Training New Athletes

Training New Athletes

Learn 2 Lift Seminars

Yesterday I had the honor and privilege of assisting with my hometown high school football strength and conditioning program. Ashe County High School in the Blue Ridge Mountains of North Carolina was the scene of me going back to my roots. I have wanted to influence my hometown team for years. Yesterday was the beginning of what I hope evolves into something awesome. I want my guys in the mountains to learn that reality is what they make of it. The seed is plated, and now it is time to nurture it.

I had a complex squat every day plan all ready for the athletes. It has been a long time since I have worked with athletes that weren’t five star football recruits or Junior World Team Members. It was a refreshing change going back to the basics. I left that weight room smiling ear to ear.

Here are the keys to training new athletes:

1. Stick to the Basics! Pick 2 or 3 exercises that are beneficial to the athletes that you are training and practice those exercises every session. We are going to focus on squats, bench press, and cleans. I was going to include overhead squats, but I have decided to introduce those after the athletes have mastered these three first.

The cleans will develop power production, posterior chain strength, speed, and movement. The squats will develop absolute strength, muscle mass, and mobility. The bench press will develop upper body absolute strength and muscle mass. These three exercises alone will make these athletes better than ever.

More is not better! You are much better off to perfect three than to introduce a bunch of exercises that the athlete will only get half right. When your body becomes more efficient at performing the exercises, it will recruit more fibers, get stronger, and become more powerful.

2. Technique trumps weight especially in the beginning!
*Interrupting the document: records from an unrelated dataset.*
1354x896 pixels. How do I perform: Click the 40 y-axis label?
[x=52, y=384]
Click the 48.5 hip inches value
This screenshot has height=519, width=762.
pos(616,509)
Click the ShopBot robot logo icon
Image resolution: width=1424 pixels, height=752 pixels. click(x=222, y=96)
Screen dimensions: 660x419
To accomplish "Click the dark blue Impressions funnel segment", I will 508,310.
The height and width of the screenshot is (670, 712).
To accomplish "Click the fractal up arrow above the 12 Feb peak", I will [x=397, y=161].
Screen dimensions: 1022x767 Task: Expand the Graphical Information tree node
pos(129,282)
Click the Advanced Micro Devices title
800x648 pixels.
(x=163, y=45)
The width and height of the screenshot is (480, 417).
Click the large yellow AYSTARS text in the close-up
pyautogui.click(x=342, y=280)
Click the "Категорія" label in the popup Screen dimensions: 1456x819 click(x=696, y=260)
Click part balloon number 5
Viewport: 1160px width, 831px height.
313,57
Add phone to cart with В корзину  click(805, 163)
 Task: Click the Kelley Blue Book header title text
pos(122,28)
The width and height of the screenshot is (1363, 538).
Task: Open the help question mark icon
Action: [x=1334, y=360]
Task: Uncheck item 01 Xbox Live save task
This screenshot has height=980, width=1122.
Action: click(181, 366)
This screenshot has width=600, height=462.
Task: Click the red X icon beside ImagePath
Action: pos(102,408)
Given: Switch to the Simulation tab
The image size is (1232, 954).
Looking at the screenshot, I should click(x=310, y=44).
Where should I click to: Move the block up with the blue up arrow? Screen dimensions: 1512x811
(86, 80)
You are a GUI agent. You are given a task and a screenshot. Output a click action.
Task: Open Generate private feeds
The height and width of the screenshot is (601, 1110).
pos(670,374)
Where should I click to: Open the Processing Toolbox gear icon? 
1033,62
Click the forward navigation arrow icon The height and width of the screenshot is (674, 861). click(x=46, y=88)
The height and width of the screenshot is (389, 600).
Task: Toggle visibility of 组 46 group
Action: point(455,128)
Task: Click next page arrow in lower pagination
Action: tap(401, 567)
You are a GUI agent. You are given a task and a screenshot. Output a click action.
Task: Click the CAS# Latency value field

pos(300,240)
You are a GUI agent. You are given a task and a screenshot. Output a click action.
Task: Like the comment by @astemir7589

I refuse to have my athletes go heavier until their technique is at least proficient. I watch strength coaches make huge mistakes with adding a load before their athletes have learned the movement.

3. Motivate them! I love coaching. I love motivating athletes to be better than they ever thought they could. If you can’t motivate, you can’t coach. I don’t care who you are. I watch tons of brilliant strength coaches crying because no one will take them serious. It’s because they can’t motivate. Therefore no one will take them serious.

I am excited to help with these young athletes. I love watching athletes go from beginner to champion. I can’t wait to watch the athletes from my hometown develop a whole new mindset. They are going to learn that “limits” are what mediocre people set on their lives. Trust me, these athletes aren’t mediocre, and I am going to teach them that.